あのシーグラスにどんな思い出があるのか詳しくは分からない。けれど、柳は明確な理由も分からないまま何日もかけて必死に探していた。頭で動いたのではなく、気持ちの赴くままに体が動いたのだ。きっと、あのシーグラスには柳の心を揺さぶる強い想いが込められているのだ。もしかしたら、あのシーグラスは柳が自分の心と向き合うきっかけになるかもしれない。重く閉ざされた扉を開く、大きなきっかけに。晃人はそう思わずにはいられなかった。
「あと一時間くらいか」
ポケットからスマホを取り出し時間を確認した晃人。そして表示されている6月16日という日付に目を向ける。
今日中に見つけ出したい理由には、明日が柳の誕生日だからというのもある。柳には、鈴江に対するわだかまりを晴らして誕生日を迎えてほしいのだ。
柳にとっても鈴江にとっても、6月17日という日を、この先も笑って迎えられる日にしてほしい。そう切に思うのだ。
晃人はこぶしを握り、「よし!」と小声で呟くと気合いを入れ直して廃工場の中へ足を運んでいった。
刻一刻と進む時間。そろそろ廃工場を出なければ柳は学校に遅刻してしまう時間だ。
「柳、そろそろ駅向かわないと間に合わなくなるぞ」
そう声をかけた時だった。目の端に水色の小石のような物が映った。
「あっ!」
壁に向かって駆け出した晃人は、傍まで近付くとチラリと見えた場所を見上げた。高さにしてちょうど一階フロアと二階フロアの中間。剥がれた壁の隙間にそれらしき物が見える。背伸びをしただけでは届かない。かと言って、二階から手を伸ばして届く位置でもない。
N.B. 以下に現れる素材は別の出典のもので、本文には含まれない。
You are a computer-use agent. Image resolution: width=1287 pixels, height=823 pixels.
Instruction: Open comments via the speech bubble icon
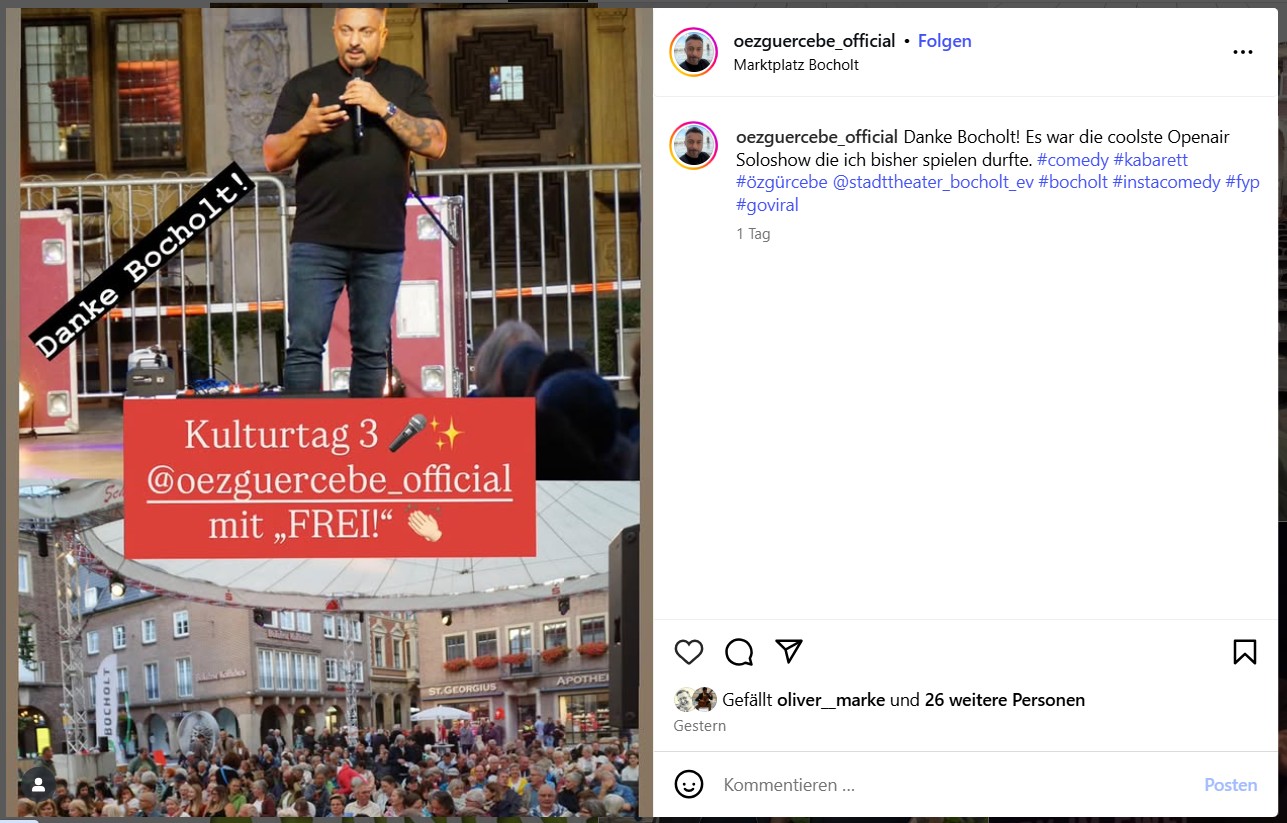[x=739, y=652]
そこらに転がっていた一斗缶を重ねて足場を作ると、晃人はバランスを保ちながら乗り、手を伸ばした。
「あと、もうちょい……!」
手を探り、ようやく指の先で掴んだその時だった。重ねた一番下の一斗缶が徐々にひしゃげていき、連動するように傾いていった。
「晃人さん!」
バランスを崩し傾いた晃人の体を咄嗟に受け止めた柳。しかし重力には逆らえず、二人とも地面へ転げ落ちた。
「痛てて……はっ!柳、見つけた!見つけたぞシーグラス!」
晃人はすぐに体を起こし柳の前に手をかざした。しかし柳はそれを見たあと、晃人の腕を掴んで目の前に押し返した。
「よく見ろ。これはただの石だ」
「え?」
掴んでいた物を改めて見ると、水色のペンキが付いた、薄汚れた石だった。それが分かると晃人はがっくりと肩を落とし溜め息を吐いた。
「時間だな」
そう言って立ち上がる柳。制服の左半分が黒く汚れていた。
「柳、制服が……!悪い、俺のせいで……」
「別に。学校でジャージに着替えたらいいだけだ。テストも午前で終わる」
「俺!今日午後空いてるし、また一緒に探そう!」
体をずいっと寄せ、諦めきれないという眼差しを柳に向ける。不意に近付いた顔。お互い一瞬止まるが、寄せた体を押し返すように、柳は晃人の額を押さえて返答した。
「好きにしたら」
手の隙間から晃人の笑みがこぼれる。
「おう!」
駅へ走る二人の後ろ姿が見えなくなった頃だった。生温い風が草木を揺らし、やがて辺りは静寂が訪れた。それは音もなく現れ、やがて影となって廃工場の中に吸い込まれていった。